FACILITATION
World Café
The World Café is a powerful workshop method for fostering dialogues within groups. It enables participants to contribute opinions, experiences and ideas into shared learnings and insights.
Goals
- Enable group discussion and decision making
- Collecting and linking ideas on a topic
Tool themes
- Exploration of topics in larger groups
Information

Before you start
The World Café lets a group tap into the collective intelligence of all its members. It optimizes discussion by breaking a topic down into key aspects. These are formulated as questions and assigned to smaller subgroups to be answered in a visual way.
Set up the room with smaller groupings of tables and up to 6 chairs. Cover each table surface with sheets of flipchart paper and provide Post-its and markers. This is what the subgroups will use to visualize their ideas and build on each others’ contributions.

Dataset entries:
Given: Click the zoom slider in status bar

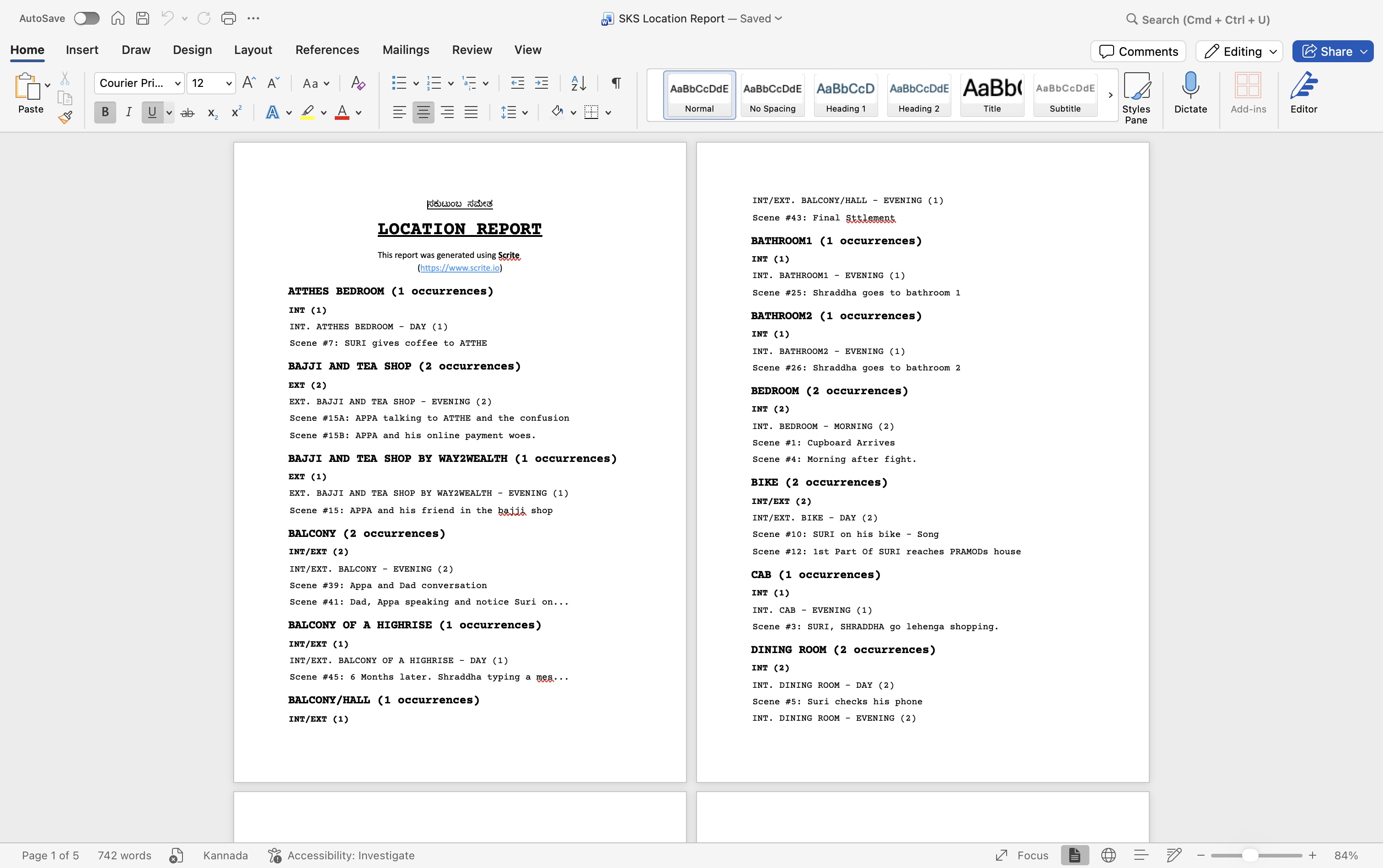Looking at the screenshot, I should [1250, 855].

* * *

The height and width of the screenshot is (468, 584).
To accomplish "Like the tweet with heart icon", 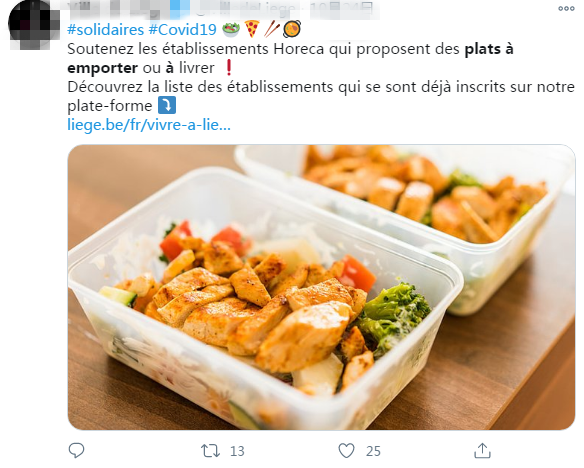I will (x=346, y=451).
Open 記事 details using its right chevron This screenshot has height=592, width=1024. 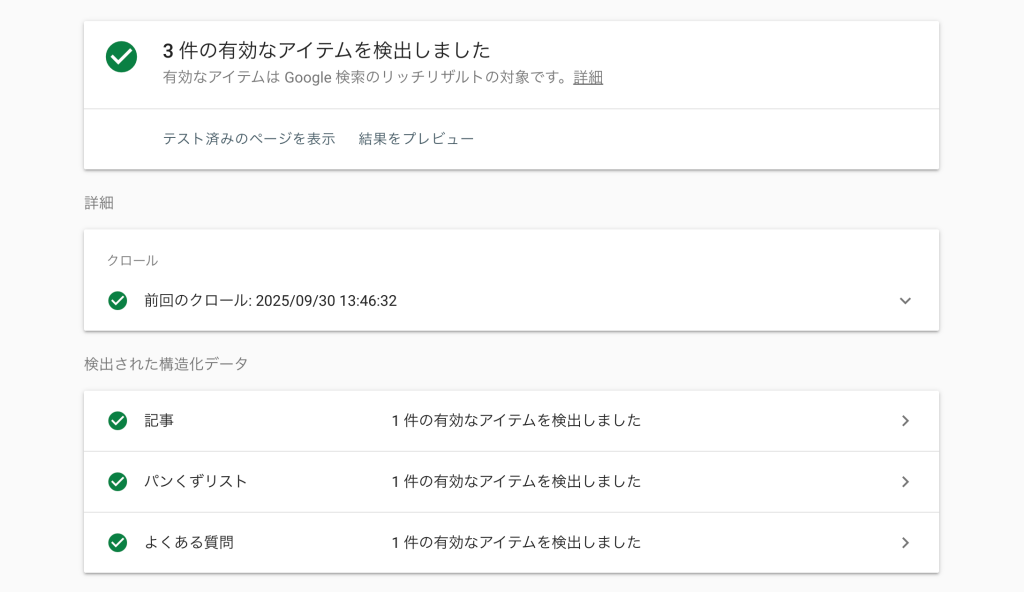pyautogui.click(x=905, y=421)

Exercise requirements:
- a) Answer these questions using the World Café text:
(i) What three things does the method let participants contribute?
(ii) What are the key aspects of a topic formulated as?
(iii) What is each table surface covered with?
- b) From the World Café text, copy the passage that opens with the words containing "FACILITATION" and closes with "a visual way.".

Exercise results:
- a)
(i) Opinions, experiences and ideas
(ii) Questions
(iii) Sheets of flipchart paper

- b)
FACILITATION
World Café
The World Café is a powerful workshop method for fostering dialogues within groups. It enables participants to contribute opinions, experiences and ideas into shared learnings and insights.
Goals
- Enable group discussion and decision making
- Collecting and linking ideas on a topic
Tool themes
- Exploration of topics in larger groups
Information

Before you start
The World Café lets a group tap into the collective intelligence of all its members. It optimizes discussion by breaking a topic down into key aspects. These are formulated as questions and assigned to smaller subgroups to be answered in a visual way.